=== GIVEN INFORMATION ===

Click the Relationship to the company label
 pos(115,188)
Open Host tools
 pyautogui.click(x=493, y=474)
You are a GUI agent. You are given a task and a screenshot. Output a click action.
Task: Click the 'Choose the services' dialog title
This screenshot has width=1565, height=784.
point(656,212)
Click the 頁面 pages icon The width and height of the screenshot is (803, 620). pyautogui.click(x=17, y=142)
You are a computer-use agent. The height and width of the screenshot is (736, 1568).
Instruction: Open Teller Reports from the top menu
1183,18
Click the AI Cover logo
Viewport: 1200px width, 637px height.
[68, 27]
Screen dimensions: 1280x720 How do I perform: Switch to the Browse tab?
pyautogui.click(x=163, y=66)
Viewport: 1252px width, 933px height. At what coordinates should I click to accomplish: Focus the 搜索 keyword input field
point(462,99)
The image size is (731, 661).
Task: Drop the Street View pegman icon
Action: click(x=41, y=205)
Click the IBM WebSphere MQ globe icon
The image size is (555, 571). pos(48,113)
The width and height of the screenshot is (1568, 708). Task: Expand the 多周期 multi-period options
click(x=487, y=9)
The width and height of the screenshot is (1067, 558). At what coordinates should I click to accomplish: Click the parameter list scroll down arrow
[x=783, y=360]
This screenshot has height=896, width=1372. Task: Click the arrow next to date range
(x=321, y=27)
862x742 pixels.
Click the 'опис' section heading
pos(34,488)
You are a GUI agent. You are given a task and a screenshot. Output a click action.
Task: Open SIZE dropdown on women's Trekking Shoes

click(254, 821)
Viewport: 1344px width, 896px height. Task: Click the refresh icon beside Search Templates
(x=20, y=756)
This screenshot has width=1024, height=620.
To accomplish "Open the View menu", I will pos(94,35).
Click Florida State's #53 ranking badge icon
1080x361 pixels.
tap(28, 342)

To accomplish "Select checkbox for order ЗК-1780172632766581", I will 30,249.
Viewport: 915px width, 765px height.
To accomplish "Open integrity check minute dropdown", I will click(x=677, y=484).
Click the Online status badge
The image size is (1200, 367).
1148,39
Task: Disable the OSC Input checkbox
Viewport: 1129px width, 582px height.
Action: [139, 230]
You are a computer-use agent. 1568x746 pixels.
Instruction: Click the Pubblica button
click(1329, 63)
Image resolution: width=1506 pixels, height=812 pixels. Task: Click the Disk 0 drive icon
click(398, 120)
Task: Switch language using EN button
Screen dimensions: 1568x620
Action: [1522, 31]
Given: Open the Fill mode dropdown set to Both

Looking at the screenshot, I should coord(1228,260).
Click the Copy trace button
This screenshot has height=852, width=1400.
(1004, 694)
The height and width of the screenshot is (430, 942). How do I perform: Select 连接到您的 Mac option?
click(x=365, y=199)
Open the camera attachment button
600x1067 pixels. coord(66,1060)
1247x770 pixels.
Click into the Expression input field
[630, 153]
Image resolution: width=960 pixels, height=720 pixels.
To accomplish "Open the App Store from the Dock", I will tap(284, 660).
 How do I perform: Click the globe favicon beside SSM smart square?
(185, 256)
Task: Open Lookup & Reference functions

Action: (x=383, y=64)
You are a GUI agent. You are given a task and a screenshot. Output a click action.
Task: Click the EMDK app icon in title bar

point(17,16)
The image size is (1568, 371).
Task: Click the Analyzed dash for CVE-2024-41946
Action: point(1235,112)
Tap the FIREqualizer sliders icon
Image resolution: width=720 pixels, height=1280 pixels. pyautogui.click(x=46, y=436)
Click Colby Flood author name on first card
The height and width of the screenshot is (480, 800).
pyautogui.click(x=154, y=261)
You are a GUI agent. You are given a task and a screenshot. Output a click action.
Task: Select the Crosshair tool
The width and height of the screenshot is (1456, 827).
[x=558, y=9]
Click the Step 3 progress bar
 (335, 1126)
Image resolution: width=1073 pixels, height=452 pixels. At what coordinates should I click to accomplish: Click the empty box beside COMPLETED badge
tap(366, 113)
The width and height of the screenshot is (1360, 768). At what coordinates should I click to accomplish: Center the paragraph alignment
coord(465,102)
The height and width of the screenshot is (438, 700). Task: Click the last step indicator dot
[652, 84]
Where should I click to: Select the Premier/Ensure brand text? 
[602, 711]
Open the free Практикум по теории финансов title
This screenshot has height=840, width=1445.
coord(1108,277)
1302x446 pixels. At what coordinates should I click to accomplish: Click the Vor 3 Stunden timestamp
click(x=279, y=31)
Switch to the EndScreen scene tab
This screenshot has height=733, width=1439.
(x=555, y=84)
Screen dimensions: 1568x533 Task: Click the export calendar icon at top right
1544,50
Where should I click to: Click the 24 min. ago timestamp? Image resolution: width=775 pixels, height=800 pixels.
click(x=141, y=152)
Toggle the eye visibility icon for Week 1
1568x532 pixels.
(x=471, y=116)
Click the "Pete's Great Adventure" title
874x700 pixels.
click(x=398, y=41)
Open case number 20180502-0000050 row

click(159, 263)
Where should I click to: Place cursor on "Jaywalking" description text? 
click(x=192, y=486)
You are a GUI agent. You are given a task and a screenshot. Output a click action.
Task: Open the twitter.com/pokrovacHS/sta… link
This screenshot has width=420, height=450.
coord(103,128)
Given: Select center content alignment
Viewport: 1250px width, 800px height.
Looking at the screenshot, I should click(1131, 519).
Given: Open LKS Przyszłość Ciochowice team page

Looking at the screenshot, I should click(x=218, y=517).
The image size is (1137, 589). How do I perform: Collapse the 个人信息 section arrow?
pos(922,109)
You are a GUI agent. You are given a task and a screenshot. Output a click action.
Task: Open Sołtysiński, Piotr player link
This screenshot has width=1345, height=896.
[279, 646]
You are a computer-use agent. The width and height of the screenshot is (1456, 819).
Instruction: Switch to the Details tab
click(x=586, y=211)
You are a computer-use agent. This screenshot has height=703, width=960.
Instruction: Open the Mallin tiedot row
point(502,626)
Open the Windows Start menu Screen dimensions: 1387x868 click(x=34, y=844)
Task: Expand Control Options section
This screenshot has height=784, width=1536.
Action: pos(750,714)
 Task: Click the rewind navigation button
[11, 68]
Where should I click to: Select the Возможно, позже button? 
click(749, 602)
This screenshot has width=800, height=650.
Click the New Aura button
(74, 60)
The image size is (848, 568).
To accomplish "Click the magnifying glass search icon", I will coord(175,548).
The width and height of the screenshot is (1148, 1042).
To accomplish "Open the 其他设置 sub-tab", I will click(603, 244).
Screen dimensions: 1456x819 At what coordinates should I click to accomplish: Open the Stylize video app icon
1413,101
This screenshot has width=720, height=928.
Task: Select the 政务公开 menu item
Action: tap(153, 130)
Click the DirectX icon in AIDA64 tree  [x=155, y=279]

===

WHAT TO WORK ON:
Transcribe exactly the lines from the one containing "The image size is (848, 568)." through the end of the records, both included, and nothing else.

TASK ANSWER:
The image size is (848, 568).
To accomplish "Click the magnifying glass search icon", I will coord(175,548).
The width and height of the screenshot is (1148, 1042).
To accomplish "Open the 其他设置 sub-tab", I will click(603, 244).
Screen dimensions: 1456x819 At what coordinates should I click to accomplish: Open the Stylize video app icon
1413,101
This screenshot has width=720, height=928.
Task: Select the 政务公开 menu item
Action: tap(153, 130)
Click the DirectX icon in AIDA64 tree  [x=155, y=279]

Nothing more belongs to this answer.